— BEGIN DOCUMENT TEXT —

The Graph Of Ideas 2.0

20 Jul

First of all, thanks very much for the feedback you all gave me on my graph of ideas. I wasn’t quite aware of how many people are interested in this sort of stuff. I now have lots of great ideas for new projects which will keep me busy for a long while. I must say making the graphs is the easy part – it is obtaining the data which takes time. I’ve made a note of all of your suggestions and will try to create something out of them soon. If you haven’t already, you can submit an idea here. I read them all.

Housekeeping

There were a great number of comments about my last graph and so I’ll try to answer the main questions here. I think many of them were from people who hadn’t actually read the post at all but went straight to the graphic with whatever catch line someone shared along with it. It was reposted at Gizmodo, Spiegel.deBusiness Insider and FlowingData.com all of whom omitted the very important caveats I listed in the post. Please read the original post for the full discussion. These were a few of the common themes to the criticisms I saw floating around the interwebs:

“It is way too biased towards Western ideas.”

— END DOCUMENT TEXT —
— BEGIN EXTRACTED MATERIAL —

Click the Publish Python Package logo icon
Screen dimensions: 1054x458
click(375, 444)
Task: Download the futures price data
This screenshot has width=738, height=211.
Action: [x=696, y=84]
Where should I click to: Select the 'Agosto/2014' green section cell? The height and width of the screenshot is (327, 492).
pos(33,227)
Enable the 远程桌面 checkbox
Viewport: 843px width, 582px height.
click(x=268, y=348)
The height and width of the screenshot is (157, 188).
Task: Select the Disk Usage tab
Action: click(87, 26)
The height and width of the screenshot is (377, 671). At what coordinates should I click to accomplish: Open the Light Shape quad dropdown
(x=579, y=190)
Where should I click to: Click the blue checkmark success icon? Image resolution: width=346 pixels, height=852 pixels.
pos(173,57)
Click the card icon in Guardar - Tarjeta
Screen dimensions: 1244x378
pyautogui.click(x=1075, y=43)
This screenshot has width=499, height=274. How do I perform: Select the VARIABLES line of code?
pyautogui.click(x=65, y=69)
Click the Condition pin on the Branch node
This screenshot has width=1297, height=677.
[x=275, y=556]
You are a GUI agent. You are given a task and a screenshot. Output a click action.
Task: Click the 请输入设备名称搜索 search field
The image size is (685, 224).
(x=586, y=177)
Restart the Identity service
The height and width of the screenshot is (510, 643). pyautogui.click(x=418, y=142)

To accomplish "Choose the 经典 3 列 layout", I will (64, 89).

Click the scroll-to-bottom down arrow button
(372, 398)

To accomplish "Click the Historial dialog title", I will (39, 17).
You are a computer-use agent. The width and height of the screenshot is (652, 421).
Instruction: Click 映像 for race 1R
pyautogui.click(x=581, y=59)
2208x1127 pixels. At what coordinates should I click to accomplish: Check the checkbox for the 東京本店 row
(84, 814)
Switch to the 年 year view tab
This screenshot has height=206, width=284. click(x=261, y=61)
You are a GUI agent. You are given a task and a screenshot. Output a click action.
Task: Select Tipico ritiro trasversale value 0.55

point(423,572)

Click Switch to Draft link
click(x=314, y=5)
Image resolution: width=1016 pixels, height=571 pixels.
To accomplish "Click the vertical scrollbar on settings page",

— END EXTRACTED MATERIAL —

**WHAT THIS EXERCISE ASKS**
1 - In the post about the graph of ideas, which part of making the graphs does the author say takes time?
2 - Continue the post about the graph of ideas from the point where it stops.

**ANSWERS FOR THE EXERCISE**
1 - Obtaining the data.

2 -
– 
Yes, see point one of the original blog post. I simply plotted what Wikipedia (dbpedia) gave me – of course it is biased, like any dataset and this was stated.

“Where are all of the musicians and artists?”
– See original blog post. Artists don’t have the available information in the Wiki info-boxes (well except some, see bottom left, green part). I hope to make a musician/artist graph soon!

“The title is very misleading.”
– The original post had an asterisk on the word ‘every’ which was meant to highlight the fact the graph had caveats. I didn’t anticipate people leaving this out when they shared it with their friends. I changed it to be simply ‘The Graph Of Ideas’. I’ll be more careful in future.

Now that is out-of-the-way, I’d like to present my latest work. I’ve broken this post down into two sections: the network and the method. In order to fully understand the network, I suggest you also read the method. If you have better things to be doing with your life, quickly check out the plot below, glance at the caveats and then move on – I’ll catch up with you soon enough.

Network: Graph Of Ideas vs. Graph Of Ideas 2.0

The first graph connected people via a single connection. That is to say, if Socrates influenced Plato and Plato influenced Aristotle then the following connections were made:

Socrates –> Plato –> Aristotle

Easy, right?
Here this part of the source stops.